I really do.
I believe in being caring and loving to other people. I don’t know if I show it in a way that other people ‘get’ but I do sincerely try.
It’s hard, at times. Communication is something I struggle with. Talking to people directly is very difficult at times. Often, I feel like I’m just listening to people, asking them questions, getting to know them. But sharing myself with them, I don’t know how. Most people are just waiting for their turn to talk. They don’t really care to get to know me, or have the patience to wait for me to formulate my thoughts. I feel like so often, I’m just listening to everyone’s stories.

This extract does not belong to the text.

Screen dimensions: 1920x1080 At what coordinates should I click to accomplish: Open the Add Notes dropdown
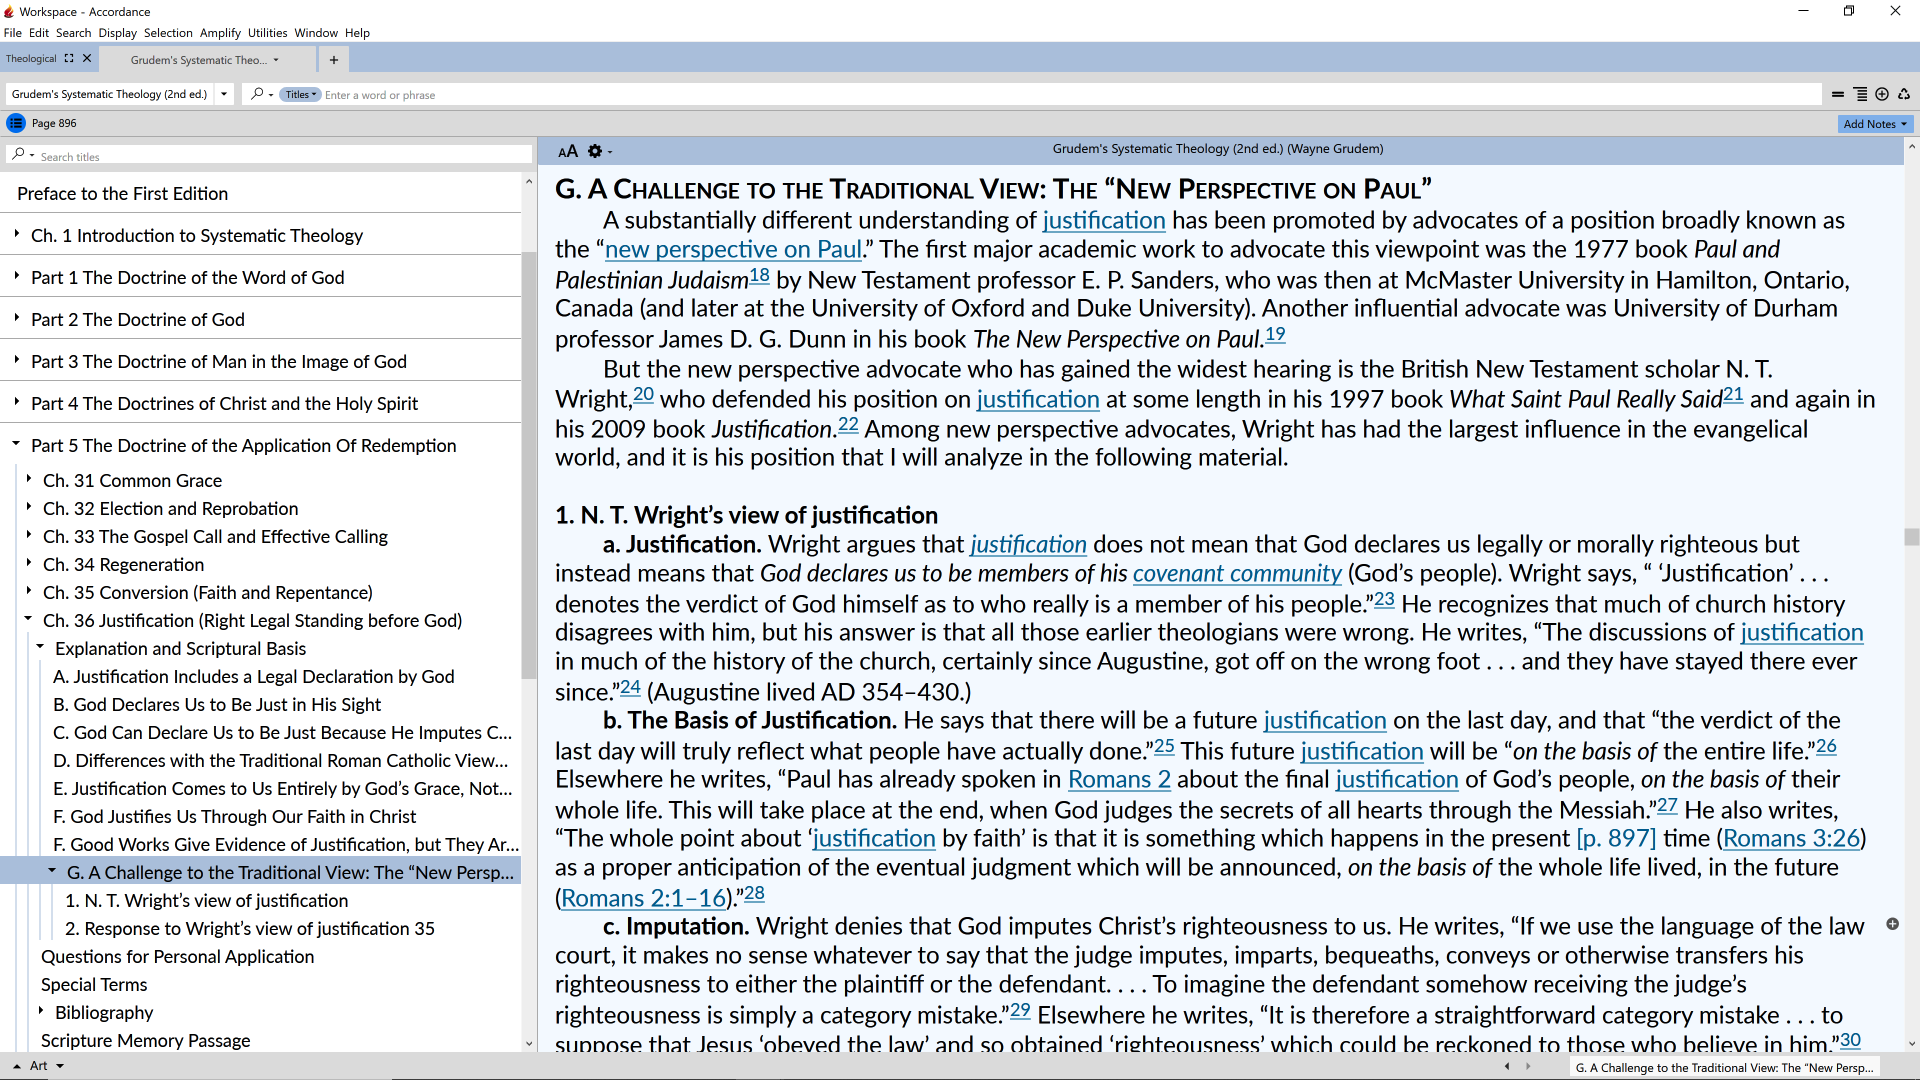click(x=1875, y=124)
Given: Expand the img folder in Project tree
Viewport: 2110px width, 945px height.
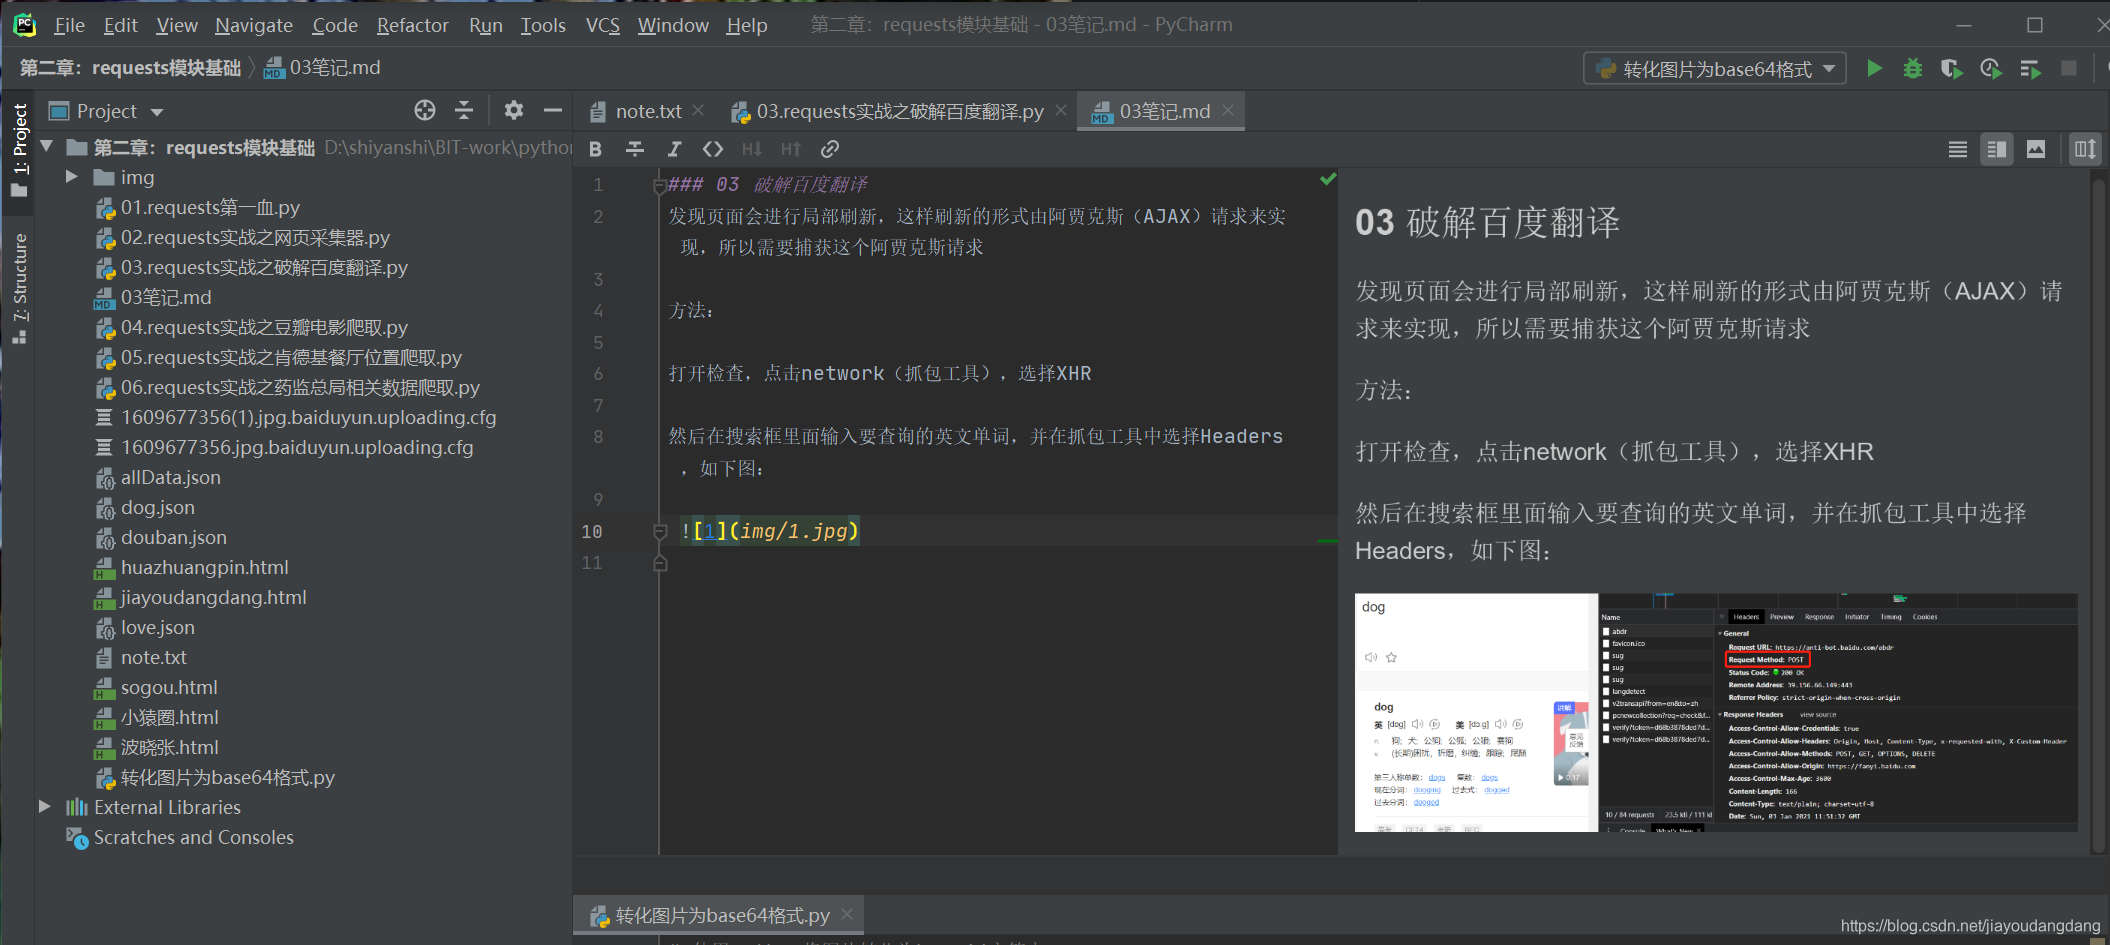Looking at the screenshot, I should [70, 176].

It feels fake when I just try to go along with what I feel like they want to hear. And yet, when I express myself, who I am, so often I’m met with this static disconnect. I don’t know if I express myself poorly or if I really have so little connection with other people. The thing is, I enjoy other people. I like listening to individuals, understanding them, getting to know them. It’s fascinating to me, human interaction.

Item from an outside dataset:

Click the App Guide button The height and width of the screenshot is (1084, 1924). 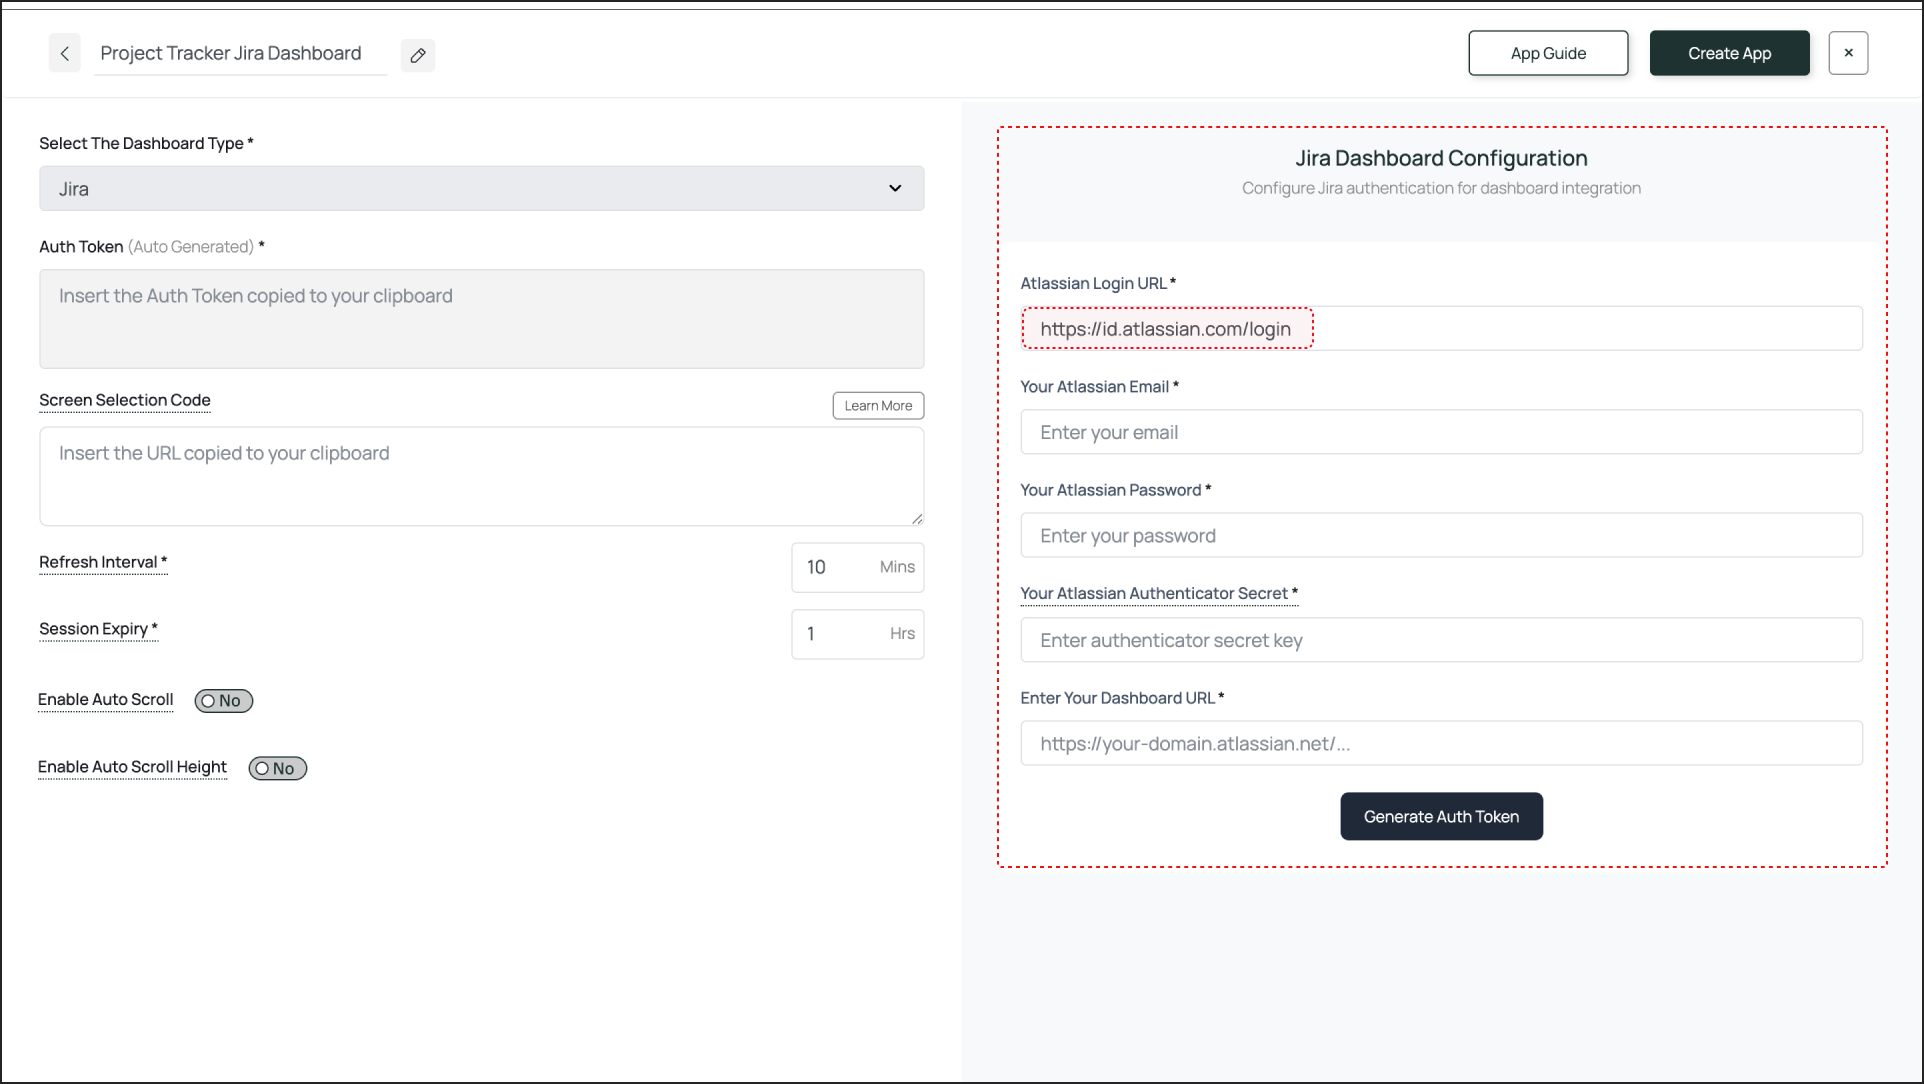[1547, 52]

Yet, often times, I can only focus on one person at a time. The ebb and flow of conversations is difficult, frustrating, over stimulating. I often feel as if I’m bobbing along, barely able to keep afloat. I can’t focus on reading more than one person at a time. The emotional exchange, the body language, it’s too quick too subtle to keep track of.
And then I’ll say something, and it’s wrong. I get a reaction of annoyance, or a bristle, or just silence or confusion. I’ve barely even grasped the situation by the time everyone else has moved on, made their judgments and assumptions about me and what I’ve said. And all I want to do is escape. I wonder why I bothered, I wonder why I even try.

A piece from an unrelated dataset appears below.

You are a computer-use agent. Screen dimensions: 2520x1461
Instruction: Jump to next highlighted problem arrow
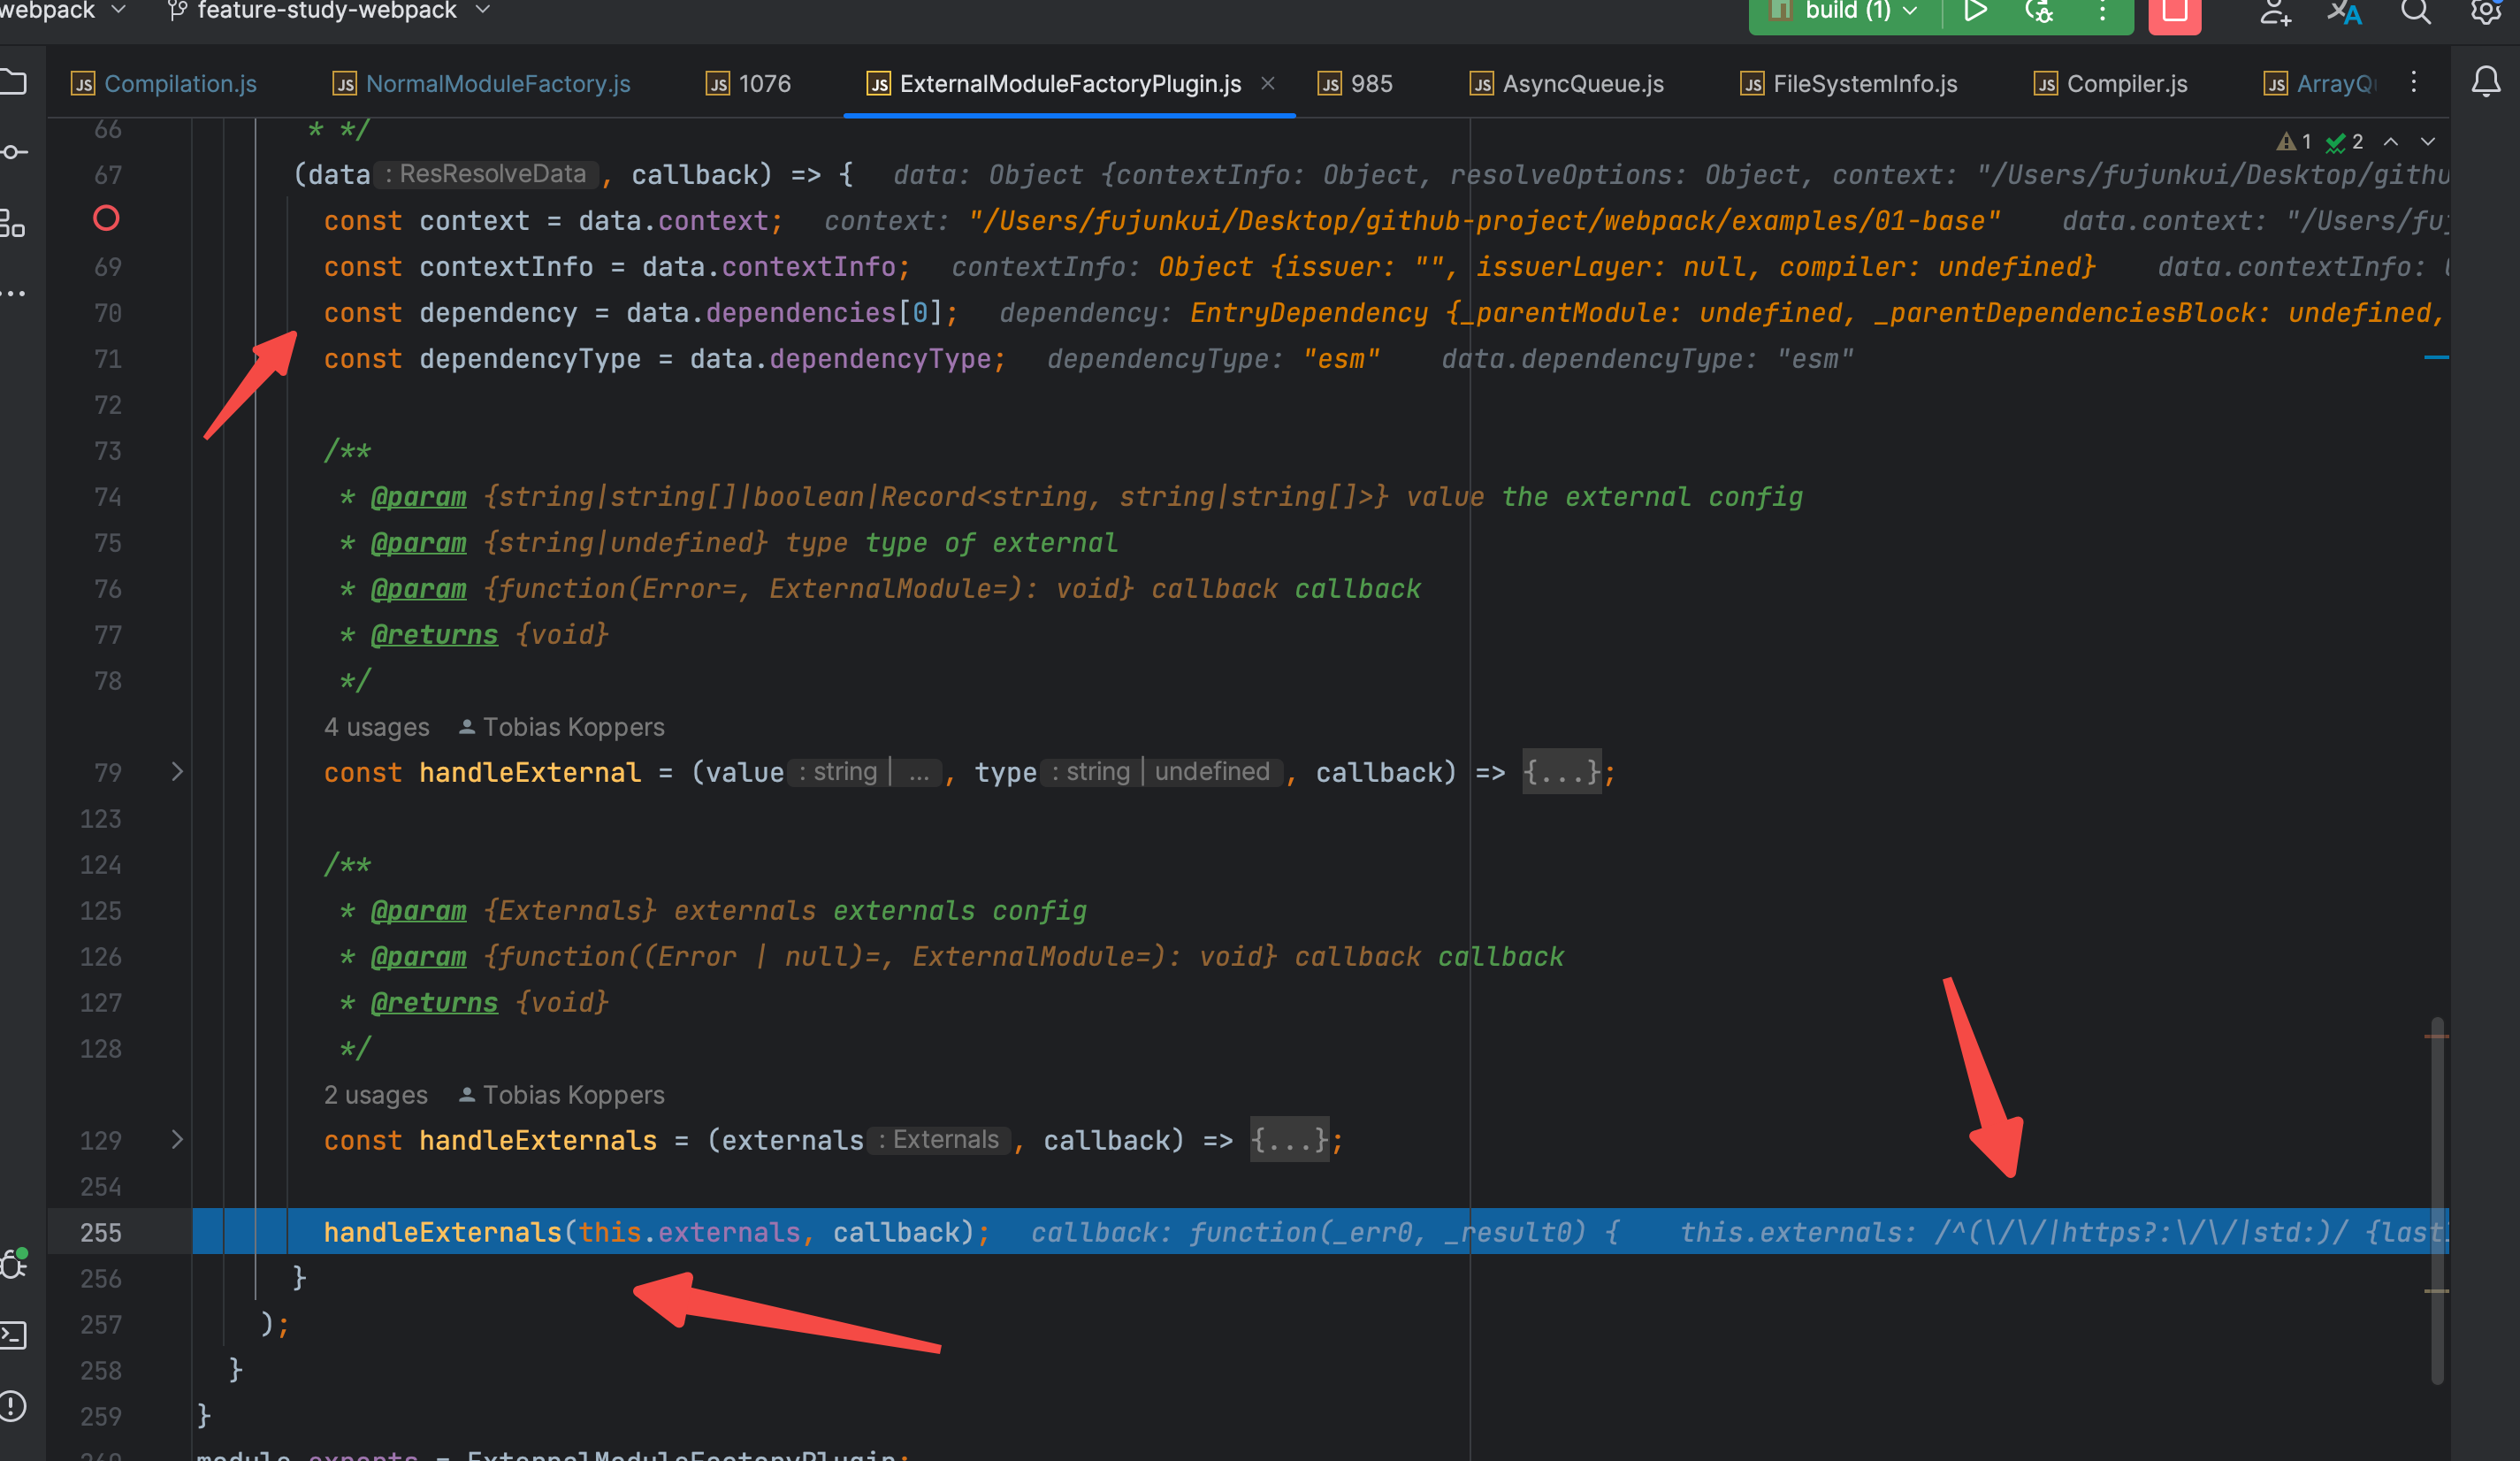pyautogui.click(x=2427, y=142)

So often, I go out and I’m just happy if I can get through without sticking my foot in my mouth. The best way to do so? Say nothing. Just sit, quietly, listening. Smile and laugh and try to say only things that are encouraging and supportive of whatever everyone else is saying. Don’t have an opinion. Don’t tell a story. It’s bound to be misunderstood or taken wrong.
Just be yourself, we are told.
I’d like to. I really would. But myself is someone who does not mean to offend or upset. I am someone who cares, who is sensitive, who believes in pacifism. If I am around people who react to me with anger, annoyance or irritation, I can’t help but believe that I am doing something wrong. I am offending and upsetting.
That is how I react, that is what I think. I can’t help it. When this sort of cycle starts, it snowballs into situations that are quite uncomfortable. So I would make myself small, because fighting only made it worse. I would twist myself up in knots of worry. I felt shackled, sad, forced to contain myself in ways that hurt.
People push and push and insist and need and want me to be something I’m not. To give and bend and be what they think a person should be. And then they watch in baffled wonder when I finally blow up. When I’ve dealt with, tolerated, stood by and done my damnedest to fit what they want me to be. And I can’t. I can’t be something I’m not.
Being normal isn’t something I do easily or well. I’ve had meltdowns and burnout on multiple occasions. I don’t react or deal when I reach a breaking point. I don’t expect people to understand. Or see outside themselves far enough to grasp how I feel.
Except for my husband. He sees the good in me and who I truly am and wish to be.
He sat by me, while I cried, yet again, because I just don’t understand why people are the way they are. And he wanted to do something, anything. He wanted to fight for me. And when I told him not to talk about the people poorly, even though those were who I was having a hard time with, he got that too. I defended the people who were involved in the situation that was hurting me time and again. Because I don’t believe in speaking ill of others. I don’t think it’s alright to perpetuate anger or hate.
And while I was still wrapped up on all of my internal anguish and drama, he started to tell me how he didn’t want to be angry anymore. That he didn’t want to be hurtful anymore.
He’s not angry or hurtful towards me, but he does carry a lot of anger with him into his life. I understand the reasons, I know what has caused him to be hard and angry. I understand how having a careless, bitter and angry attitude helps him get through. I know it keeps him from caring in a situation where he can’t win.
But I think that seeing the way that anger has hurt me, flipped a switch. I think he realized that he might be hurting other people like me, and that it’s not okay.
And he seems happier lately. It’s really beautiful to see. Because I need that strength and positivism right now. I need to know that love and focus and drive will get us what we need. I need hope. I need caring. I need people who are willing to change for the better.
And I need to know I’m not alone. With him setting the example, taking the lead, I’m going to climb out. I’m going to leave behind this hurt and build myself up again.
And I like who I am, and who I strive to be every day.